The direct associations reported here for SSB/fructose intake and BP are consistent with the hypothesized effect on the uric acid pathway. Fructose consumption may lead to increased serum uric acid via phosphorylation of fructose by hepatocytes and generation of adenosine diphosphate, which is metabolized to uric acid [38
]; raised serum uric acid may influence BP by reducing levels of nitric oxide, a potent vasodilator.[39
] Sugar consumption has also been linked to enhanced sympathetic nervous system activity and sodium retention.[21
] Detection of significant interaction with sodium excretion, i.e., direct fructose- and glucose-BP associations stronger for individuals with higher urinary sodium excretion, is compatible with the findings of several animal studies.[41
] He et al. [45
] reported that SSB consumption was directly associated with salt intake (assessed by 7 day dietary record) in UK children and adolescents. Here, sodium excretion was not associated with SSB consumption in US and UK adults; however urinary sodium/potassium ratio was directly associated with SSB. Significant interaction with BMI, i.e., direct SSB-BP associations weaker for individuals with higher BMI, could be due to greater misclassification of SSB intake in this subgroup due to differential under-reporting of SSB intake. [46
Limitations of the INTERMAP findings include: their cross-sectional nature; underestimation of effect size, attributable to limited reliability in the measurement of nutrients (i.e., regression dilution bias, despite repeated measures – although observed BP differences were of similar magnitude to the PREMIER intervention trial); possible systematic bias (likely minimized by observer training, standardization, multi-pass methods, open non-leading questioning, and extensive ongoing quality control); and possible residual confounding. There was little evidence from multiple sensitivity analyses to indicate substantial bias. SSB-, glucose- and fructose-BP associations were reduced with control for weight and height. Interpretation of this finding is problematic: If intakes of SSB/sugars act on BP through positive energy balance and increased body mass, then body mass is in the causal pathway, and statistical control for weight (standardized for height) is over-adjustment [34
]. Findings adjusted for BMI (not presented here) were quantitatively similar to those adjusted for weight and height. We are presently unable to quantify high-fructose corn syrup (HFCS), however SSB intake may be a good proxy, as HFCS is the most common caloric sweetener used by the US beverage industry.[14
] Fructose intake was higher, urinary potassium and fiber intake lower for participants consuming >1 serving/day SSB, compared to those consuming ≤1 serving/day, indicating that higher fructose intake in SSB consumers likely reflects HFCS consumption rather than fruit intake. Since INTERMAP was designed primarily as a study of individual-level diet-BP associations the samples were not intended to be nationally representative, but – given the heterogeneity of the 8 USA samples particularly, and the similarity of USA and UK SSB-BP associations – it is reasonable to infer that findings may be applicable to middle-aged USA and UK men and women.

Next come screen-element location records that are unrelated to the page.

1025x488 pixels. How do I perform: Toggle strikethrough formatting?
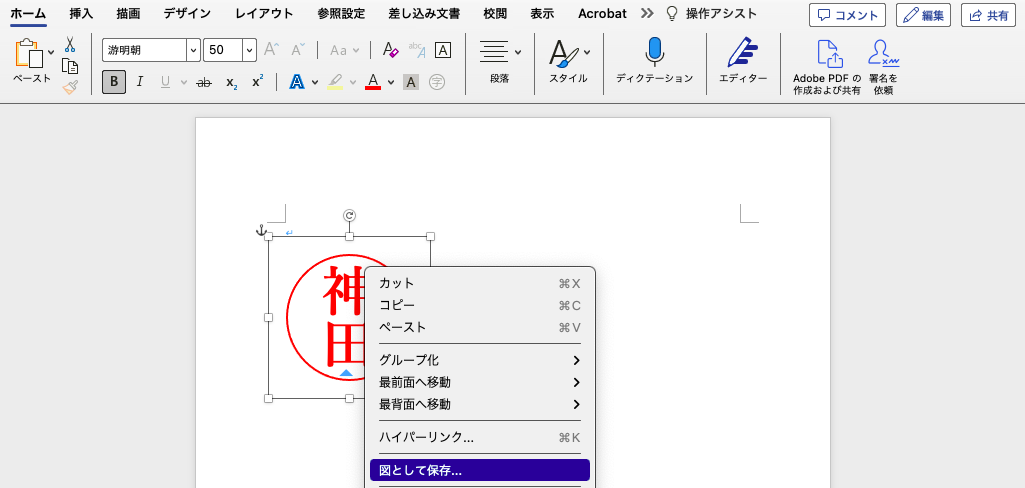point(204,82)
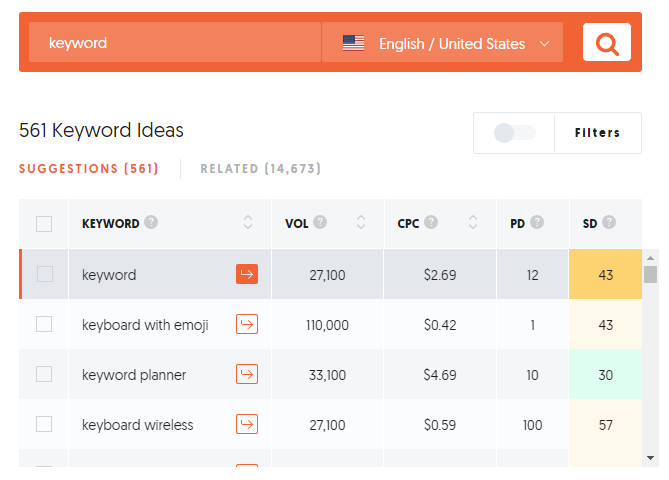The height and width of the screenshot is (480, 669).
Task: Select the SUGGESTIONS (561) tab
Action: [x=89, y=169]
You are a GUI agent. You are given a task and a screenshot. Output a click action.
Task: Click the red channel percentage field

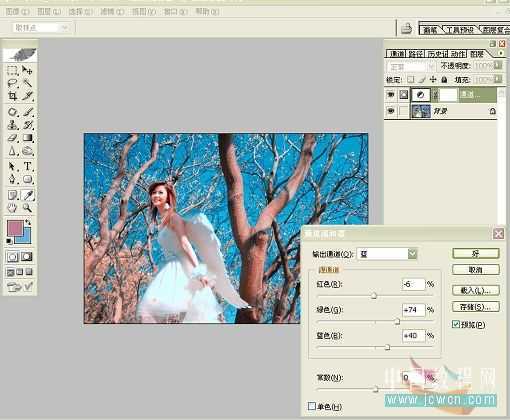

Higher intake of SSB was associated with more adverse overall nutritional quality, and there were independent direct associations of SSB, fructose, glucose with BP; sugar-BP associations were stronger among higher sodium consumers. These findings are consistent with recent trial data [30
] and lend support to recommendations for reducing intake of SSB/added sugars/salt, for the improvement cardiovascular health.